Fraud in the travel and hospitality industry refers to illegal activities primarily targeting airlines, hotels, booking platforms and other services such as car rentals or tours. This scam revolves around various tactics, techniques and procedures (TTPs) performed by cyber attackers on various forums, marketplaces, online stores and public messaging platform. An important underground market, from which companies in the sector and consumers looking for a bargain can protect themselves. What is the modus operandi of these cyber attackers? How not to fall into their traps?
Big Deals on the Dark Web
Travel and hospitality fraud is based, among other things, on cardless transaction data (CNP) and stolen loyalty points, which are used to purchase airline tickets, hotel rooms and various other travel deals with the aim of reselling them at a considerably reduced price. Malicious actors also create dummy accounts, hijack official accounts, or manage to convince unscrupulous “dark” hosts to make payments without giving an actual reservation in return.
Fraudulent ads are then created from brute force attack accounts for sale on dark web marketplaces or stolen login credentials and then purchased to take over and use accounts. In addition to these fraudulent “travel agency” service advertisements, cybercriminals are also marketing fake Covid-19 health passes and vaccination certificates.
Read too: Top 10 Retail and Customer Experience Ideas (August 22-26)
A recent study by Recorded Future reveals that 4,000 referrals of fraud on the dark web, a place of illicit trafficking where confidentiality is taken to extremes, has affected airlines and the hospitality industry worldwide. According to a report by Eurocontrol responsible for aviation security, even during the Covid-19 pandemic, the airline industry recorded a 530% increase in cybercrime incidents.
And it pays off
According to the Recorded Future study, 156 referrals of illegal airline ticket sales are mostly linked to Telegram channels and groups known to engage in this type of fraud. An illicit market estimated at $1.2 million in the first nine months of 2021, though that number is likely just the tip of the iceberg.
Loyalty cards are also in the crosshairs of fraudsters, a fruitful vein valued at more than $11 billion by 2025. Loyalty points can be used as cardless transaction (CNP) data for all types of travel and hospitality related bookings.

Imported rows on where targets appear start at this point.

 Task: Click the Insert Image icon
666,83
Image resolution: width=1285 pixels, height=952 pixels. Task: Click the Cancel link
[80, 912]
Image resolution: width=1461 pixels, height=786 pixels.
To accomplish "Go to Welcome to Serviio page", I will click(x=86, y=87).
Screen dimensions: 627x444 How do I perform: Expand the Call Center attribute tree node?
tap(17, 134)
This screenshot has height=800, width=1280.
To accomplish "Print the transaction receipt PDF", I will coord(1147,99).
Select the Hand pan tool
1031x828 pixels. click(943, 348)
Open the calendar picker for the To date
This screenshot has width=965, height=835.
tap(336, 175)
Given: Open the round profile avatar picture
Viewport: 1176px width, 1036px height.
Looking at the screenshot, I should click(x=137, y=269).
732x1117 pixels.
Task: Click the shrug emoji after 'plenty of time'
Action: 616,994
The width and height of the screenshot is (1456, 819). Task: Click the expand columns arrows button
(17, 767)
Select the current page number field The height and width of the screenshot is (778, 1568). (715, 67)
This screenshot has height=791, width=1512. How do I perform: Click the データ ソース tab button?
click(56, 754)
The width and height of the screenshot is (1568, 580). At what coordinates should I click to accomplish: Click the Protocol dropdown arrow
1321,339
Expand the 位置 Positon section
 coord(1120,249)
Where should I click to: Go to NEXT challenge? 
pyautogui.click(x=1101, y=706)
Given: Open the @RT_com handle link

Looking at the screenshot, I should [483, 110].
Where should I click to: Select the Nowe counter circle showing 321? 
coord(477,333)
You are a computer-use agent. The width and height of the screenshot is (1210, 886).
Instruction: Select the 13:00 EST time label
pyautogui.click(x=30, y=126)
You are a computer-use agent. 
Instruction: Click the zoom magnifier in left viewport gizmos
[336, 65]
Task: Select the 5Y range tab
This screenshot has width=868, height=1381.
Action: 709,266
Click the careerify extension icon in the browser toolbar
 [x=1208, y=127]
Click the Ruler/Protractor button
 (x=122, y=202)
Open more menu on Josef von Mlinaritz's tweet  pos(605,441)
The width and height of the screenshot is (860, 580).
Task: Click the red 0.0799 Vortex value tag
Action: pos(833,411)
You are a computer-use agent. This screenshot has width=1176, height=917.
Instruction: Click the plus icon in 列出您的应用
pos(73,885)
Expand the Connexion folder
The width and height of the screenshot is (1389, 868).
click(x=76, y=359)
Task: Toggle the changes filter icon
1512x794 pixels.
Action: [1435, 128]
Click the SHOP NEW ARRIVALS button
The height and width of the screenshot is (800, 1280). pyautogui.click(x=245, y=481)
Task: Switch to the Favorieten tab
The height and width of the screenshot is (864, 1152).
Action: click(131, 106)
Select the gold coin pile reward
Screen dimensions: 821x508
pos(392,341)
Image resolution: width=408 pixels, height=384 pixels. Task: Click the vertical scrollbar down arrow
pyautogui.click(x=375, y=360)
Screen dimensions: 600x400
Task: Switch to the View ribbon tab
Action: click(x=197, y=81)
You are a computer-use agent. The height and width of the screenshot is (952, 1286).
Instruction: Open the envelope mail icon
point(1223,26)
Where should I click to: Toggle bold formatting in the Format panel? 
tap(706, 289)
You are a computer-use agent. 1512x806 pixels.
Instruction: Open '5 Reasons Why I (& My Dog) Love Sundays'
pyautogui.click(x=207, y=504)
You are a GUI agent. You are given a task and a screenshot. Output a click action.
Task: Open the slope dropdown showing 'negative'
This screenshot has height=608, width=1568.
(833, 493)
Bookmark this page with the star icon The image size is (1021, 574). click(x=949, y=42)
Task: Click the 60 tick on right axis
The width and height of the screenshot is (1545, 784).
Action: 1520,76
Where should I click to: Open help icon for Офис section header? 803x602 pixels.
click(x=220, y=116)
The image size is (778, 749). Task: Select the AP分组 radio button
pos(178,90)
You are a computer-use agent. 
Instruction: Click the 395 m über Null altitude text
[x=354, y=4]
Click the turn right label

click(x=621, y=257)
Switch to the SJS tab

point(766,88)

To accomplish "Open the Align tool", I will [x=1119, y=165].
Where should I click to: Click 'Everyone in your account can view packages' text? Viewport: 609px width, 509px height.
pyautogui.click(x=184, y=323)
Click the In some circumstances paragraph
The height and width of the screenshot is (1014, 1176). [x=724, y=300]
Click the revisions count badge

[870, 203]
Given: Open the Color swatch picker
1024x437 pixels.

This is particularly difficult to detect, as criminals often obtain enough personal information, through social engineering or other tactics, to impersonate the real user. Loyalty accounts are often poorly protected and the victim only realizes their damage after checking their balance.
As with much of cybercrime, this thriving travel and hospitality fraud market is fueled by data breaches. Dsince 1er As of January 2021, experts from Recorded Future have identified over 4.4 million leaked identifying information for airlines, travel agencies and hospitality companies worldwide. Another classic tactic for illicitly obtaining personal information is phishing victims themselves. Malicious actors even use phishing techniques to defraud users of the Transportation Security Administration’s (TSA) PreCheck, Global Entry, and NEXUS service websites. PreCheck allows registered users to be exempt from certain US airport checks for a streamlined experience.
The counter attack
To counter this growing trend of travel and hospitality fraud, companies in the industry exposed to this risk can first expand security measures already in place. Indeed, it is essential to correct the vulnerabilities of critical systems, test an incident response plan in place, which allows you to be better prepared for the inevitable changes to be updated. Using threat intelligence will increase the effectiveness of actions to be taken quickly to further reduce risk. This includes searching the dark web of publishing customer credentials stolen from their infected devices and identifying access for sale on their networks through a variety of criminal marketplaces.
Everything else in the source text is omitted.